L'appelante est une agence de voyages ontarienne qui n'a pas d'activité ou d'établissement au Québec. En 2017, elle a été déclarée coupable sous 10 chefs d'accusation pour avoir laissé croire qu'elle était agent de voyages en annonçant la vente de forfaits de voyage sur les ondes d'une station de radio montréalaise alors qu'elle ne détenait pas de permis délivré conformément à la Loi sur les agents de voyages. Selon l'appelante, appliquer ainsi la loi québécoise à une entreprise ontarienne serait inconstitutionnel parce qu'il n'existerait pas de lien substantiel entre elle et le Québec. De plus, même en présence d'un tel lien substantiel, l'obliger à respecter les règles qui régissent les agents de voyages au Québec serait contraire au principe constitutionnel qui vise à favoriser l'intégration économique et les liens entre les provinces. Le Québec ne pourrait réglementer ainsi le commerce interprovincial, une matière de compétence fédérale. L'appelante prétend aussi qu'il serait injuste de l'assujettir à l'obligation de détenir un permis d'agent de voyages délivré en vertu des lois du Québec parce que la Loi sur les agents de voyages prévoit qu'un tel permis ne peut être délivré à une entreprise qui n'a pas d'établissement au Québec. Enfin, alors que sa culpabilité devait uniquement être déterminée en fonction de l'article 4 de la loi, l'appelante soutient que la déclaration de culpabilité se fonde erronément sur les critères prévus à l'article 14 du Règlement sur les agents de voyages.

 

RÉSUMÉ DE LA DÉCISION

Le fait que l'appelante n'ait aucun bien, employé ou activité au Québec n'empêche pas de conclure qu'elle a «laissé croire» au Québec qu'elle était agent de voyages. Il existe une distinction entre laisser croire que l'on est autorisé à effectuer certaines opérations et effectuer de telles opérations. De plus, déclarer l'appelante coupable d'une infraction à une loi québécoise alors qu'elle n'a aucun établissement ou employé dans cette province ne viole aucun principe constitutionnel.
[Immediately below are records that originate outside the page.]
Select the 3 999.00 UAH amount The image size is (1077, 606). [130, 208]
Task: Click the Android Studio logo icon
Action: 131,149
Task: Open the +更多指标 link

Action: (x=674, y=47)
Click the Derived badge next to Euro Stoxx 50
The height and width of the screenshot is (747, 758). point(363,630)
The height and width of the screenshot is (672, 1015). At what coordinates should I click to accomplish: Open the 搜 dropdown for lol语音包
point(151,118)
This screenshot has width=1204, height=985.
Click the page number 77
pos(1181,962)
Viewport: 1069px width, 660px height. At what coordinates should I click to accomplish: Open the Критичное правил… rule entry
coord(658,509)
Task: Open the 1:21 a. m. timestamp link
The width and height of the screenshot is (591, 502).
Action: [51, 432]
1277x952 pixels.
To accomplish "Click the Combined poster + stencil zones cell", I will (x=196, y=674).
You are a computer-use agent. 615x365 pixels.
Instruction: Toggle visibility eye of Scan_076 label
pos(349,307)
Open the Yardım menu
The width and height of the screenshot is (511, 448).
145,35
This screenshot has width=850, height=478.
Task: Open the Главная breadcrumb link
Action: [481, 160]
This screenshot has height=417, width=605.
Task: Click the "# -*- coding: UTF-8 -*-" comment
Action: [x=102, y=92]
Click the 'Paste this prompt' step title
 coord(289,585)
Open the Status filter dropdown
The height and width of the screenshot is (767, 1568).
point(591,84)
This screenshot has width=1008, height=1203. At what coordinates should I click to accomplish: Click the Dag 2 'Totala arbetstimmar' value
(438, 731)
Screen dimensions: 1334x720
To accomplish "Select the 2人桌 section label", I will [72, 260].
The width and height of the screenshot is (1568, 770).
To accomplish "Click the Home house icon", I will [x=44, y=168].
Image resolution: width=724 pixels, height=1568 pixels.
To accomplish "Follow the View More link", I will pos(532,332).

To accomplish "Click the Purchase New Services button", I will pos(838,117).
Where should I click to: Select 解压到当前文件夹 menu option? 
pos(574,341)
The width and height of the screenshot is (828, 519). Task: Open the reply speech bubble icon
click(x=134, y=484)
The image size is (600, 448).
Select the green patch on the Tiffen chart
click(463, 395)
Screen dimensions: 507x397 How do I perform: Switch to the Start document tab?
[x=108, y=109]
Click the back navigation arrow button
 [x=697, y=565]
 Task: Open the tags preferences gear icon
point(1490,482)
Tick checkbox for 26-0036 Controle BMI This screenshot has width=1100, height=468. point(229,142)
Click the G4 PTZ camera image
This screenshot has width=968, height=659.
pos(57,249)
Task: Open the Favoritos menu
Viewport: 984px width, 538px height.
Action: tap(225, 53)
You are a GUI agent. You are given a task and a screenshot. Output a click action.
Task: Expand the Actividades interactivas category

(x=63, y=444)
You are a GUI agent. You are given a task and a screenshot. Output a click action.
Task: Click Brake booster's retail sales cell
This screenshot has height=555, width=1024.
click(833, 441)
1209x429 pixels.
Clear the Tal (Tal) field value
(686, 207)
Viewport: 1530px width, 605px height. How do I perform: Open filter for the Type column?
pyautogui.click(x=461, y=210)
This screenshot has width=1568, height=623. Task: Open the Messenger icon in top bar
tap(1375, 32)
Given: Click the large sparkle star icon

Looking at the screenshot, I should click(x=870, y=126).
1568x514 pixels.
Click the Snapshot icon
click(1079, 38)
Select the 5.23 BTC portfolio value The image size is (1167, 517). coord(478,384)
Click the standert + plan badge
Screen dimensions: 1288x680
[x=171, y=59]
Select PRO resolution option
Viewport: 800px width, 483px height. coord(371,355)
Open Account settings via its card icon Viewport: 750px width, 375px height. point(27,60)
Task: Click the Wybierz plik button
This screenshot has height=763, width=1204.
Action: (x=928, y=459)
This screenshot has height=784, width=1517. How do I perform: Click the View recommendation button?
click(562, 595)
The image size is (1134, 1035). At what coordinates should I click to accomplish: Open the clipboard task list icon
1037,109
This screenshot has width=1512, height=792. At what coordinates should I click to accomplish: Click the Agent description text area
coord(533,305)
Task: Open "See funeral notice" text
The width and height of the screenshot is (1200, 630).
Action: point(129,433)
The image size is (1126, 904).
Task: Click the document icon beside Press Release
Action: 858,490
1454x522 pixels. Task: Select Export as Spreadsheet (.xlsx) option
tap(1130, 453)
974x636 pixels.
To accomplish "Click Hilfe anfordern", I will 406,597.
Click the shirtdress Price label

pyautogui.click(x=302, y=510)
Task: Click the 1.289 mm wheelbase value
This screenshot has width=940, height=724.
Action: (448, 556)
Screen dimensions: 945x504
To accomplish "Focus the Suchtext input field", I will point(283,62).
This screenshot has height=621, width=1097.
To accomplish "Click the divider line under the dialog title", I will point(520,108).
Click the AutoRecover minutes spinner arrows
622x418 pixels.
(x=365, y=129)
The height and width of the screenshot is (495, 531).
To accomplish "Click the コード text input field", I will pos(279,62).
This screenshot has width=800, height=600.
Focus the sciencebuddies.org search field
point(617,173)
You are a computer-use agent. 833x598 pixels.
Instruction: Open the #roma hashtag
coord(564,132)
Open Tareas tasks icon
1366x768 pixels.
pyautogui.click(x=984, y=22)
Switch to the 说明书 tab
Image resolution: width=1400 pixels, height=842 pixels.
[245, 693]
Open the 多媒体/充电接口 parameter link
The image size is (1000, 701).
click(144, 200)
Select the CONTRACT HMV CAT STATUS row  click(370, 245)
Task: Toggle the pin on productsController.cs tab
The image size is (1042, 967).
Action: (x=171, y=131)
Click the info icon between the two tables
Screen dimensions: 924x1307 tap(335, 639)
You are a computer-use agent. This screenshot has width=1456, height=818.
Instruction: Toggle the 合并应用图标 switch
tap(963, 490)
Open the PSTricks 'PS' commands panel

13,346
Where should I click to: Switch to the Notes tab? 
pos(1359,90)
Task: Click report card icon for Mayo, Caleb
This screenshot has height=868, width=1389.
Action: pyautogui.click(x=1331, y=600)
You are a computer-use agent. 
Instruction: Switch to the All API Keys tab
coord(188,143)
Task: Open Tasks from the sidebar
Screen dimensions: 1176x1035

En effet, les publicités ont été diffusées à Montréal et s'adressaient au public montréalais. L'appelante a donc «laissé croire» au Québec. Le rattachement au territoire québécois, pour l'infraction reprochée, est suffisant. En outre, l'article 4 de la loi ne précise pas que le permis requis est un permis «délivré en vertu de la présente loi» ou de toute autre loi équivalente. Inclure ces termes par inférence dans la loi pour conclure que le permis de l'autorité ontarienne suffit à respecter l'exigence posée par la loi québécoise irait à l'encontre de l'objectif de la loi, laquelle vise à protéger le consommateur. L'argument de l'appelante selon lequel l'article 4 de la loi consacrerait une restriction inconstitutionnelle au commerce interprovincial est également rejeté. Cette disposition n'a ni pour objet ni pour essence de régir le commerce interprovincial, de compétence fédérale. Tout au plus, il pourrait s'agir d'un effet accessoire de la loi provinciale. En pareil cas, la disposition provinciale demeurerait conforme à la Constitution (R. c. Comeau (C.S. Can., 2018-04-19), 2018 CSC 15, SOQUIJ AZ-51486595, 2018EXP-1082). Enfin, même s'il a fait référence au Règlement sur les agents de voyages, le juge de première instance a envisagé la responsabilité pénale de l'appelante sous l'angle et à la lumière des critères prévus à l'article 4 de la loi.


Dernière modification : le 9 juin 2019 à 12 h 42 min.